◆ PROBLEM TO WORK ON ◆
Filter the listing below down to the lines holding the word "Viewport", and copy those lines.

◆ DATA TO EXAMINE ◆
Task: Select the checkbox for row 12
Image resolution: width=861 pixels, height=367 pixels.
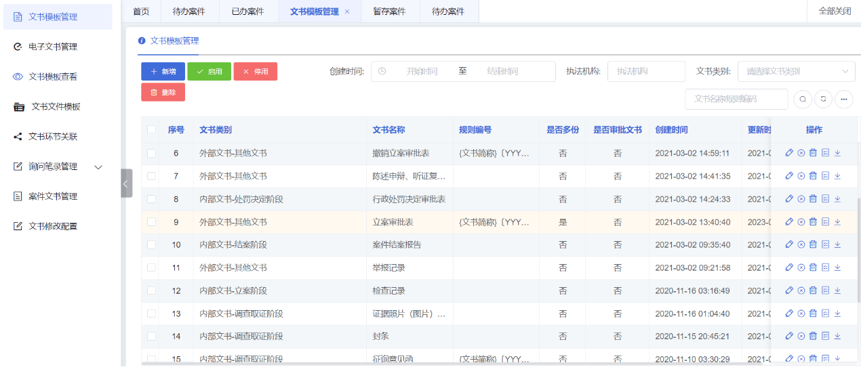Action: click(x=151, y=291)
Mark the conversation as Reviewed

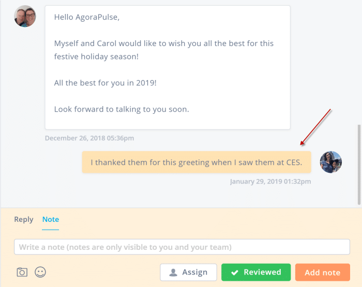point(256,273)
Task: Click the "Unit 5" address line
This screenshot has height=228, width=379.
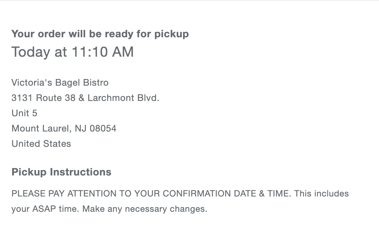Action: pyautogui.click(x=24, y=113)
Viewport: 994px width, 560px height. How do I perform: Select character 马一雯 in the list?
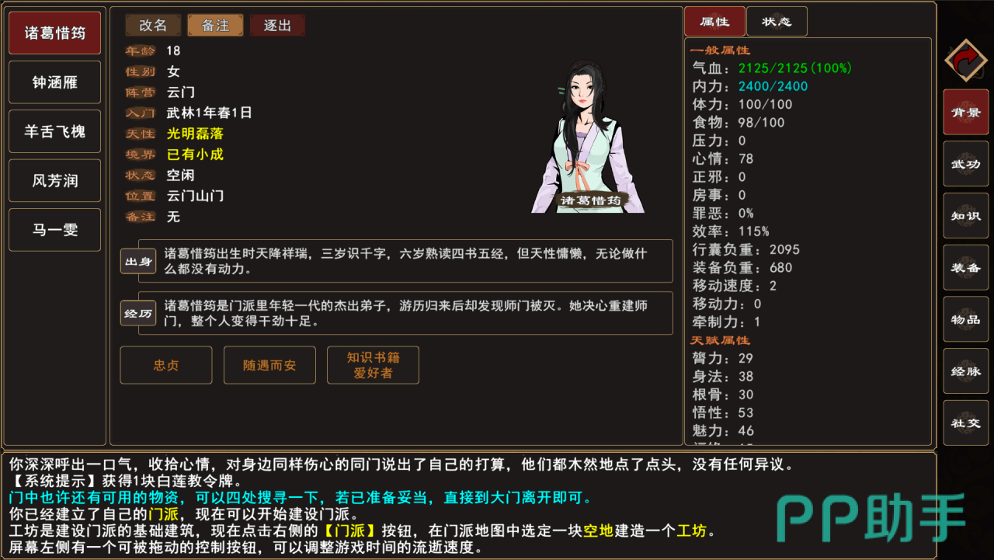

---

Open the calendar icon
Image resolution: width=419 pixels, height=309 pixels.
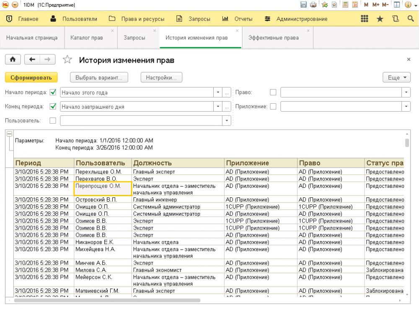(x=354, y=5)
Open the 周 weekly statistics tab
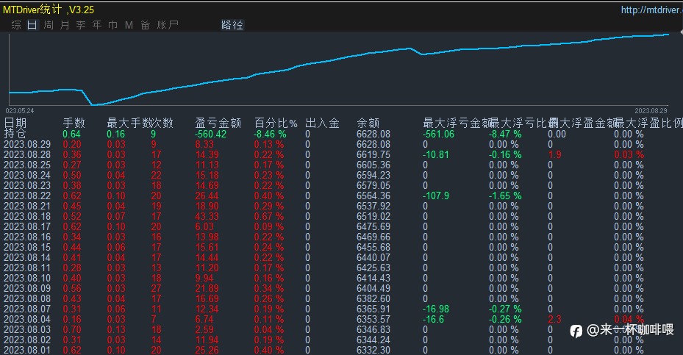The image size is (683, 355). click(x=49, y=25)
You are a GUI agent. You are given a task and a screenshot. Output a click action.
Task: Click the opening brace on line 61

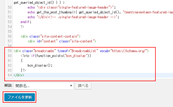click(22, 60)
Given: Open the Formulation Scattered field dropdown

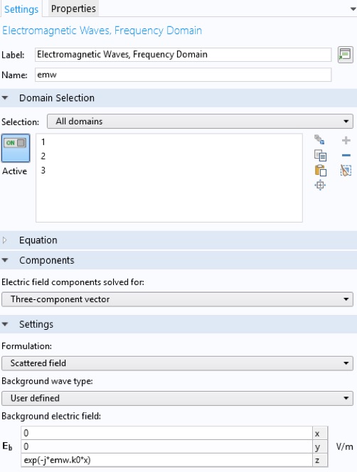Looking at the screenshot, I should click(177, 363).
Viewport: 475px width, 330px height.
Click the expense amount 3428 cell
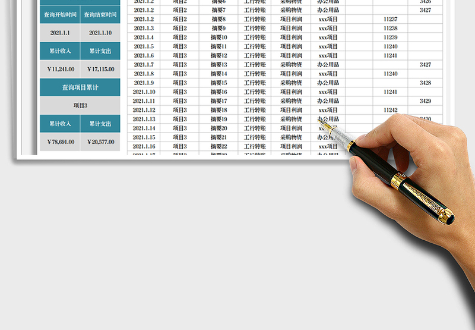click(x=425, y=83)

◆ TASK SOLUTION ◆
Viewport: 994px width, 560px height. How do I perform: Select character 马一雯 in the list?
Viewport: 475px width, 330px height.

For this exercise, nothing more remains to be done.